Who is using three as an excessive number?
Having 2.5% of the entire workforce having p-cards seems like it's probably excessive. With 1,200 clinics and 12,000 cards, that's 10 per clinic... and yeah, that seems excessive to me.
The article mentioned needing things for emergencies as a primary reason to not reduce the number of purchasers from 12,000 to ~500. But most clinics aren't hospitals, and most of them aren't dealing with emergency situations. Those happen at hospitals, of which there are 170.
Why?
2.5% means that in a department of 100 people, only 2-3 have the ability to make purchases this way. Probably the manager, an assistant and a clerical lead. Given that a 100 person department is rather large, it means that a (still not small) department of 40 people would have one person able to make this type of purchase.
I know you are an advocate of a centralized bureaucracy for purchasing and accounting, but in practice that's not conducive to smooth and efficient operation.
Also, "emergency situations" in the context of purchasing for a department does not correlate to "medical emergency." It corelates to "we need this ASAP." It's not something that happens at hospitals and not clinics. Someone may have in another post mentioned risks to patient health, but that's not really the right parameter. And the situation at the VA is not unusual.

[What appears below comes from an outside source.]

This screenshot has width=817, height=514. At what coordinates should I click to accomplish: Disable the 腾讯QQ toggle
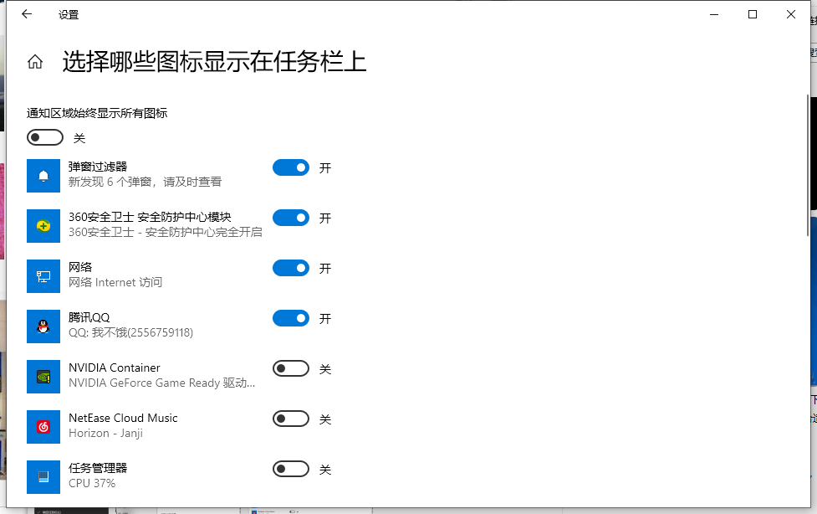coord(290,318)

In the early 90s, I worked on a large field water quality modeling project. We manufactured a great deal of our field sampling equipment and installations. Consequently, we used an awful lot of hardware: nuts, bolts, cable, hose clamps, lumber, etc. This was pre-P-Card, so we had to use a different method. We had a standing PO at several places...TSC (Tractor Supply Company) was one. My boss would just send one of us over to get what we needed. Each month, the bill was sent in and paid. Pretty much the same thing as a P-Card.
The alternatives would be:
- Make a new PO every time we needed a few bolts. then wait a day or two for purchasing to process the order and then some vendor to ship them to us,
- Find the one person in the building you think should have a P-Card and drag them to the hardware store. Which would likely mean that you are using a professional engineer as a gopher.
- Ask staff to make the purchases on their personal credit cards and then submit paperwork for reimbursement. Of course, the employee would not be compensated for any interest accrued waiting for purchasing to process the reimbursement. And I've seen reimbursements take over thirty days.
And that's just for stuff we need in the office/lab/shop. this was a field project where we were making our installations 200 miles away from the office. This is where P-Cards/T-Cards are
really important. You don't always know what you are going to need until you start work.
Now, applying that to a hospital, clinic or office. Purchase orders are great for things that you know you are going to need in advance. They absolutely suck for unanticipated needs. Pulling some department head out to Wal-Mart to buy some widget is like pulling the P.E. out to the hardware store to buy bolts. It's stupid, wasteful, and inefficient.
I know I'm going on about this in excessive detail, but it's really annoying when someone who is probably more familiar with the need for office supplies thinks they know how non-office environments should work.
The DOGE approach on this falls into the category of "Break Things." And it's a
stupid idiotic approach that should almost never be used. It originates from Facebook, who abandoned it in 2014. Is it used here out of malice? Probably not, unless they are deliberately trying to set departments up to fail. More like out of incompetence and laziness. There is an approach along the lines of "lets change/remove this and see who screams" rather than doing the job correctly and investigating what something does, who uses it, and then developing a better way of accomplishing the task if needed.